Book Review - Sci-fi author William Gibson plants himself in the present with Zero History
Gibson finds the actual present stranger than the cyberpunk future
In 1984, Apple’s Orwellian Super Bowl commercial promised that computers would liberate individuals and change the world. That same year, William Gibson delivered a vision of how computers would accomplish this feat with his science fiction novel Neuromancer. Two years earlier, Gibson had coined the term “cyberspace” to describe the virtual realm of electronically interconnected hackers and their avatars. Neuromancer anticipated how we’d use the Internet, while launching the “cyberpunk” subgenre of swaggering hackers vs. corporate behemoths.
Gibson never saw himself as a scientific visionary so much as an author crafting technological metaphors for the society around him. “Science fiction is just like that. Orwell’s 1984 is really about 1948. I would hope that anyone bothering to look at Neuromancer in the future would say, ‘Oh, this is a novel of the early ’80s.’ Having read and written science fiction set in the 21st century, it’s a deep pleasure to now be in the 21st century.”

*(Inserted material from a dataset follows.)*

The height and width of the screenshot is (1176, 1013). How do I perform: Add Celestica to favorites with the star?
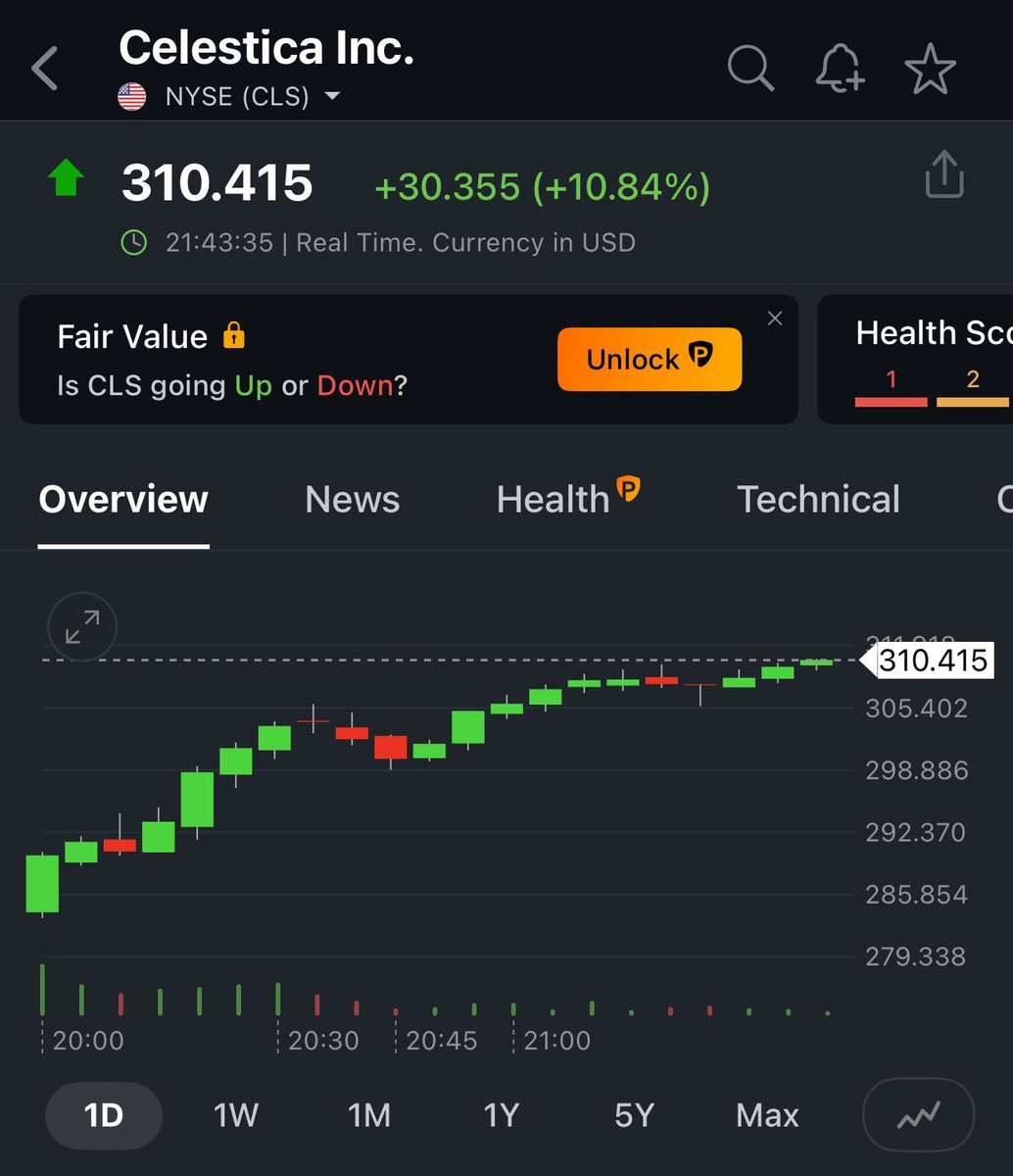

In a sense, the future caught up to Gibson, who’s spent most of the century’s first decade eschewing predictive sci-fi for fiction set in the present. “We comfort ourselves with feeling that life goes on, business as usual. But in reality, in the past 50 years, some incredibly strange things have been happening.” After finishing his Bridge Trilogy of near-future books in 1999, Gibson recalls, “I felt like I could set a novel literally in the present, and induce the same feeling of cultural and technological strangeness that I got from my Mad Max/Max Headroom early fiction. And eventually I got tired of hearing myself say that, so I had to try to write it.”
Gibson’s newest book, Zero History, marks his third novel set post-9/11, following Pattern Recognition and Spook Country from 2003 and 2007, respectively. Where Gibson’s earlier fiction fits comfortably with the work of his contemporaries like Neal Stephenson and Rudy Rucker, the new books feel more akin to the cultural anthropology of Malcolm Gladwell and the Freakonomics guys, replete with concepts such as “antimarketing,” “coolhunters” and “ghostbranding.”

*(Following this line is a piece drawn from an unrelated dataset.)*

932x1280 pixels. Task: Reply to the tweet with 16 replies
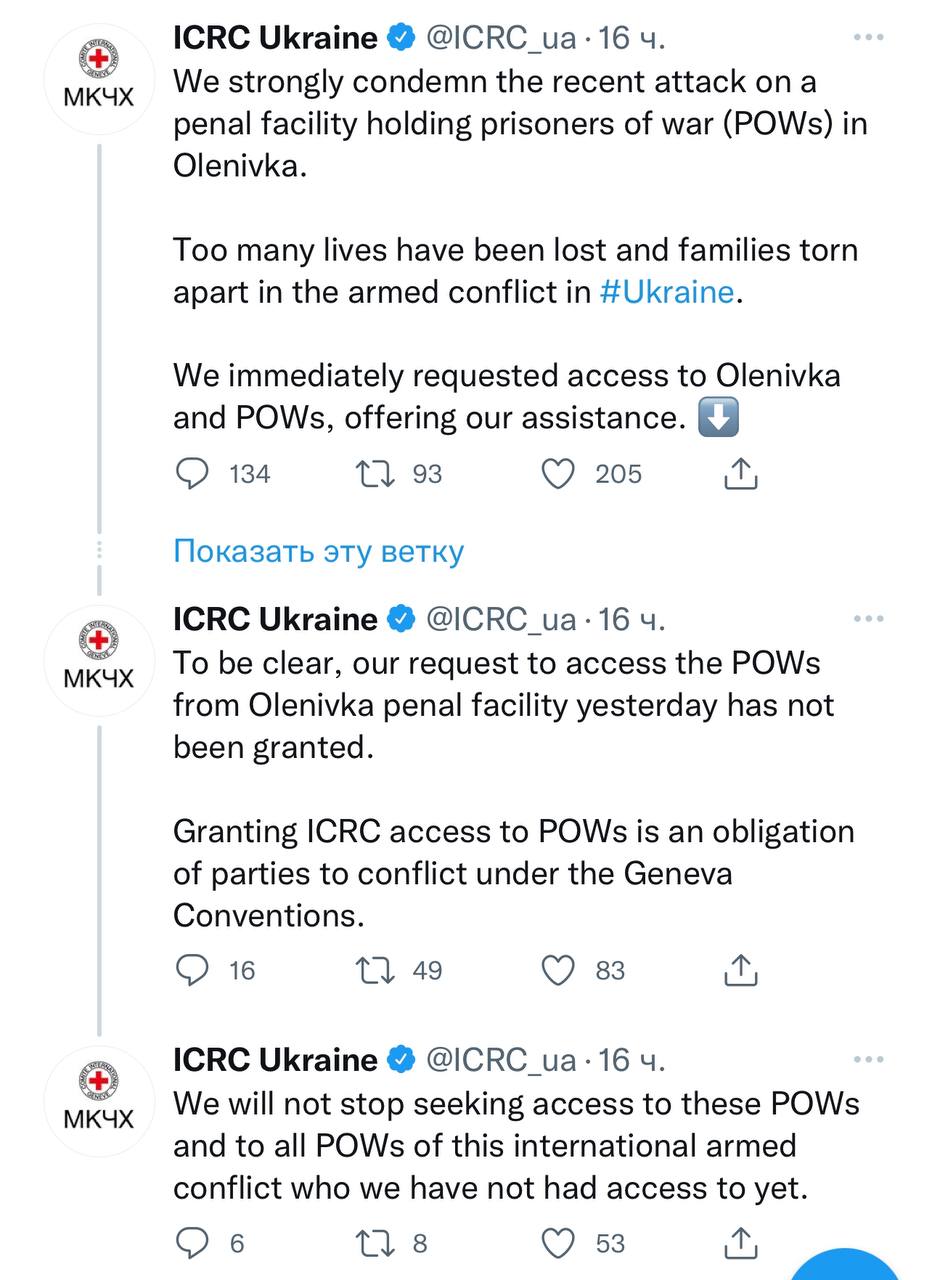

Zero History’s primary plot thread, for instance, depicts former pop singer Hollis Henry and a recovering drug addict named Milgrim attempting to track down the source of an elusive, hyper-exclusive line of clothing designed to stand outside the changing whims of the fashion industry. The newer books follow the outlines of transnational corporate espionage thrillers, but are informed by themes comparable to Don DeLillo’s. Where Gibson’s sci-fi heroes would have fought with high-tech hit men, Hollis and Milgrim contend with subtler forms of corporate influence, control and surveillance, while considering the nature of authenticity in our highly mediated world.
In conversation, Gibson sounds more amiable and loosey-goosey than you’d expect, given the tone and subject matter of his work. Ask him to describe how he chooses his subjects, and he says, “When I’m not writing a book, I go up and down the world bumping into things. Some of the things I bump into get tossed into a basket, and some come out and tap me on the shoulder and say ‘Look, I’m utterly, breathtakingly peculiar!’” Zero History’s peculiar shoulder-tappers include the overlap of snowboard designers and military clothing designers, as well as gizmos such as the Festo AirPenguins.
Nearly 30 years after Neuromancer, Gibson retains his mixed feelings about cyberpunk. “I’m OK with the stuff I wrote. I always had some doubts about cyberpunk as a Movement with a capital M. ‘Cyberpunk’ was journalistic label that was stuck to the bumpers of a group of writers, most of whom were younger than I. Most of them were delighted with the bumper sticker, but I was horrified, because I’d seen it before. It was like in the 1960s: You’re being something, then you get labeled as ‘hippies’ and are owned big-time, and no one will take you seriously.”
While no longer writing the cyberpunk genre, Gibson enjoys the way the term still defines a kind of narrative and fashion aesthetic that extends from mirrored sunglasses to The Matrix. “Where cyberpunk did its best work was sort of as a Pantone chip in the spectrum of science fiction. ‘Did you see that film? It was totally cyberpunk.’ ‘Do you see her pants? They’re cyberpunk.’ I imagine that’s how it’s most often used in the world today.” He almost sounds like a parent proud of his offspring’s unexpected success.